■ **EXCERPT PROVIDED**
* Begin *

'The meeting at Rochdale the night before last [15 Feb] which was one of the very best we ever had in any country or under any circumstances.' For note of this meeting see letter of Feb. 12 written before the meeting.
'I enclose a nice letter from Mrs Booth ... We do desire to bind her to our Cause as closely as possible ... I feel strongly impressed that we ought to cultivate the Army all we can.' This was Mrs Bramwell Booth who had married General Booth's eldest son. JB held the same opinion as Mrs Andrew about the value of the Army to the Cause (see her letter of 3 Mar 1893, when Mr and Mrs Bramwell Booth offered their services to the Repeal Cause. Also letter of 1 Mar 1898 JB to the Miss Priestmans telling them that Mrs Booth had asked for 1000 copies of the Jan Storm Bell, 1st no., for her Salvation Army Captain.
'You ask about how to send literature to Mrs Edwin Cole.'
I wed at Montreal, Canada.
Her letter to JB of 2 Nov 1897 expressed her disgust of the WWCTU at their Congress at Ontario, for re-electing Lady Henry Somerset as Vice President (Mrs Cole resigned from it at once). In her letter of 22 Dec 1897 she said how anxious she was to work for the anti-Regulationists and would be glad of some literature.

* End *

■ **MATERIAL**
* Begin *

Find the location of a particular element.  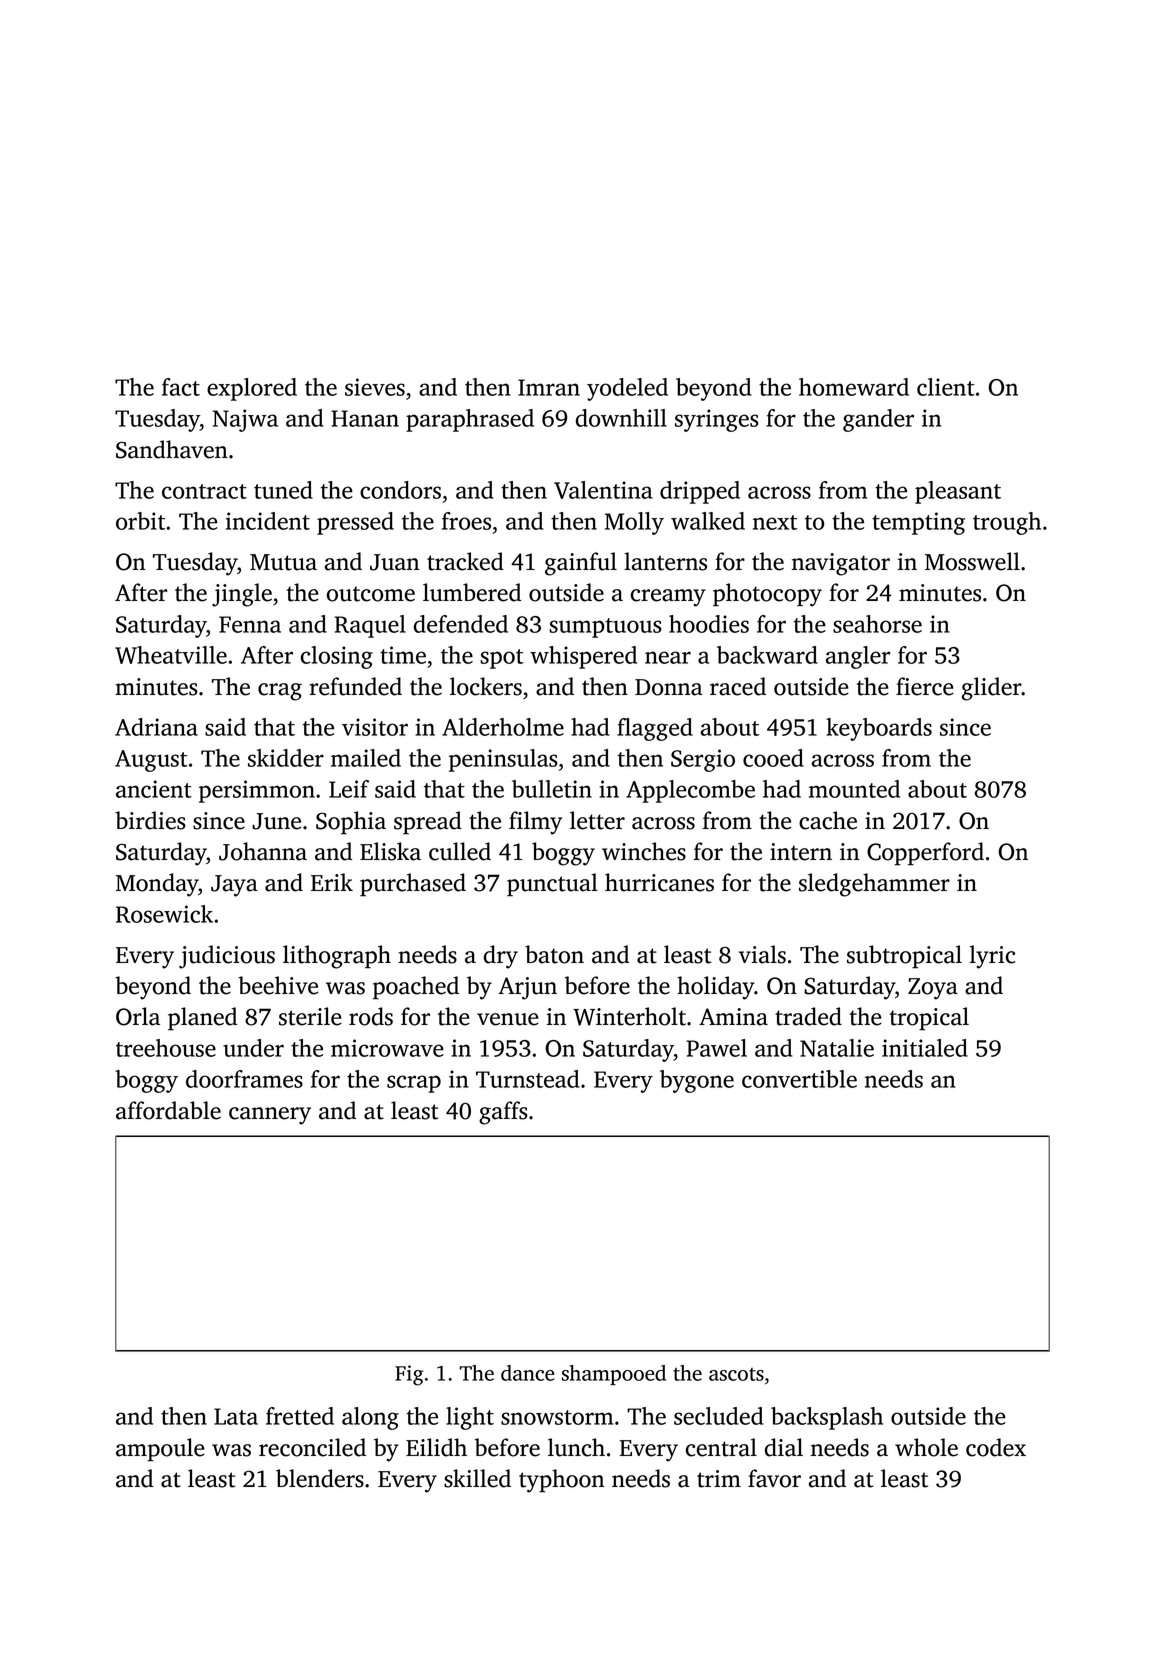

under is located at coordinates (253, 1048).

* End *

■ **TASK GOAL**
Write out the notes on letters from "Her letter to" to "of some literature.", switching "Ontario" to "Toronto". The material above stands apart from the notes on letters.

■ **ANSWER FOR THE TASK**
Her letter to JB of 2 Nov 1897 expressed her disgust of the WWCTU at their Congress at Toronto, for re-electing Lady Henry Somerset as Vice President (Mrs Cole resigned from it at once). In her letter of 22 Dec 1897 she said how anxious she was to work for the anti-Regulationists and would be glad of some literature.